All of lore.kernel.org
 help / color / mirror / Atom feed
* Re : Re : sparsemem usage
@ 2006-08-03  9:07 moreau francis
  2006-08-03  9:19 ` KAMEZAWA Hiroyuki
  2006-08-03  9:47 ` Andy Whitcroft
  0 siblings, 2 replies; 13+ messages in thread
From: moreau francis @ 2006-08-03  9:07 UTC (permalink / raw)
  To: Alan Cox; +Cc: linux-kernel, apw

Alan Cox wrote:
>
> Mapping out parts of a section is quite normal - think about the 640K to
> 1Mb hole in PC memory space.

OK. But I'm still worry. Please consider the following code

       for (...; ...; ...) {
                [...]
                if (pfn_valid(i))
                       num_physpages++;
                [...]
        }

In that case num_physpages won't store an accurate value.

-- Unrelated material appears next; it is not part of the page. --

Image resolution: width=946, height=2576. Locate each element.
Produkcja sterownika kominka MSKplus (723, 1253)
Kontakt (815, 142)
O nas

Still it will be
used by the kernel to make some statistic assumptions on other kernel
data structure sizes.

Francis
        




^ permalink raw reply	[flat|nested] 13+ messages in thread
* Re: Re : sparsemem usage
@ 2006-08-10 15:21 Andy Whitcroft
  2006-08-10 15:37 ` Re : " moreau francis
  0 siblings, 1 reply; 13+ messages in thread
From: Andy Whitcroft @ 2006-08-10 15:21 UTC (permalink / raw)
  To: moreau francis; +Cc: KAMEZAWA Hiroyuki, alan, linux-kernel

moreau francis wrote:
> KAMEZAWA Hiroyuki wrote:
>> On Thu, 10 Aug 2006 14:40:52 +0200 (CEST)
>> moreau francis <francis_moreau2000@yahoo.fr> wrote: 
>>>> BTW, ioresouce information (see kernel/resouce.c)
>>>>
>>>> [kamezawa@aworks Development]$ cat /proc/iomem | grep RAM
>>>> 00000000-0009fbff : System RAM
>>>> 000a0000-000bffff : Video RAM area
>>>> 00100000-2dfeffff : System RAM
>>>>
>>>> is not enough ?
>>>>
>>> well actually you show that to get a really simple information, ie does
>>> a page exist ?, we need to parse some kernel data structures like 
>>> ioresource (which is, IMHO, hackish) or duplicate in each architecture
>>> some data to keep track of existing pages.
>>>
>> becasue memory map from e820(x86) or efi(ia64) are registered to iomem_resource,
>> we should avoid duplicates that information. kdump and memory hotplug uses
>> this information. (memory hotplug updates this iomem_resource.)
>>
>> Implementing "page_is_exist" function based on ioresouce is one of generic
>> and rubust way to go, I think.
>> (if performance of list walking is problem, enhancing ioresouce code is
>>  better.)
>>  
> 
> Why not implementing page_exist() by simply using mem_map[] ? When
> allocating mem_map[], we can just fill it with a special value. And
> then when registering memory area, we clear this special value with
> the "reserved" value. Hence for flatmem model, we can have:
> 
> #define page_exist(pfn)        (mem_map[pfn] != SPECIAL_VALUE)
> 
> and it should work for sparsemem too and other models that will use
> mem_map[].

The mem_map isn't a pointer, its a physical structure.  We have a 
special value to tell you if the page is usable within that, thats 
called PG_reserved.  If this page is reserved the kernel can't touch it, 
can't look at it.

> Another point, is page_exist() going to replace page_valid() ?
> I mean page_exist() is going to be something more accurate than
> page_valid(). All tests on page_valid() _only_ will be fine to test
> page_exist(). But all tests such:
> 
>     if (page_valid(x) && page_is_ram(x))
> 
> can be replaced by
> 
>     if (page_exist(x))
> 
> So, again, why not simply improving page_valid() definition rather
> than introduce a new service ?

Whilst I can understand that not knowing if a page is real or not is 
perhaps unappealing, I've yet to see any case where we need or care.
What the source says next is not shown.